The T cell response to allelic determinants on Igh-1-encoded IgG2a antibodies: dual recognition examined by using antigenic antibodies with binding affinity for Ia molecules.

In this report we examine the effects of binding antigen directly to Ia molecules during immunization and stimulation of T cells in culture. To accomplish this we characterize the T cell response to Igh-1j-encoded IgG2a antibodies in C57BL/10 H-2 congenic mice. In contrast to the response to the closely related Igh-1a-encoded IgG2a antibodies, high responder mice were (C57BL/10 X B10.A)F1 hybrids, and the important alleles appeared to map to I-Ab and I-Ak. C57BL/10 and B10.A(5R) strains were low responders (I-Ab), and B10.A and B10.A(4R) strains were nonresponders (I-Ak).
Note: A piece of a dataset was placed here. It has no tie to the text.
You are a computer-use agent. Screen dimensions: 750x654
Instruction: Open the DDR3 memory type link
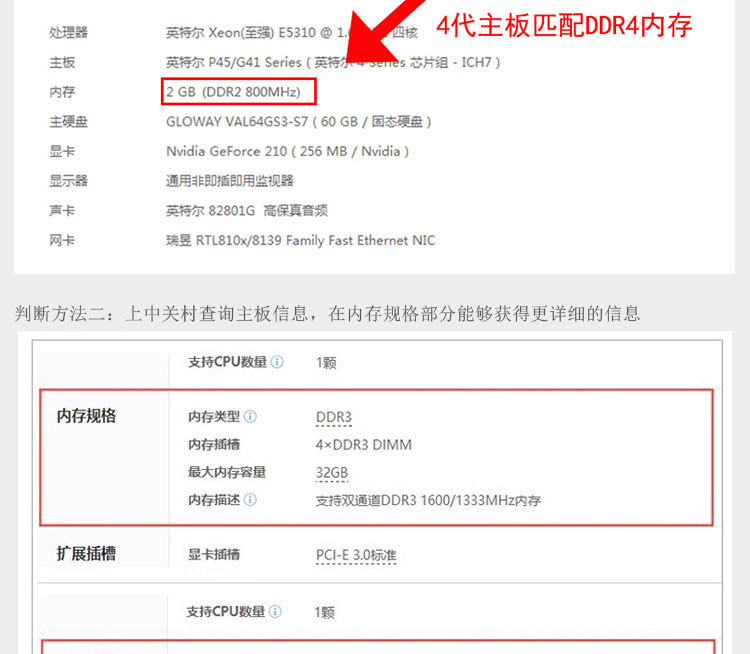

The interest in using monoclonal IgG2a antibodies as T cell antigens was that different V-region-encoded binding specificities could be associated with the same IgG2a antigenic determinant. In our interpretation of the Langman and Cohn dual binding site model of the T cell receptor, the response to anti-Ia antibody should have some of the same characteristics as that to an allogeneic Ia molecule; in particular, it should be non-H-2-restricted. Although the response to anti-Ia antibody had several interesting properties, no difference in the restriction specificity was found for the T cell response to anti-Ia antibodies relative to unreactive IgG2a antibodies. Our conclusion is that T cell receptors must bind both Ia and antigen molecules for activation to occur. In a separate set of experiments, the T cell response resulting from immunization with anti-Ia antibody was examined. Because the antigen was shown to be associated with the Ia molecule during immunization, experiments were designed to detect an alteration or lack of H-2 restriction in the resulting T cell population. A long-term T cell line induced after such immunization showed no qualitative differences from a T cell line produced with unreactive IgG2a antibody. These results demonstrate that simply attaching a foreign antigen to a restriction element is not sufficient to lead to unrestricted T cell activation. This in turn suggests the T cell receptor must recognize the restriction element for cell-cell interactions to occur.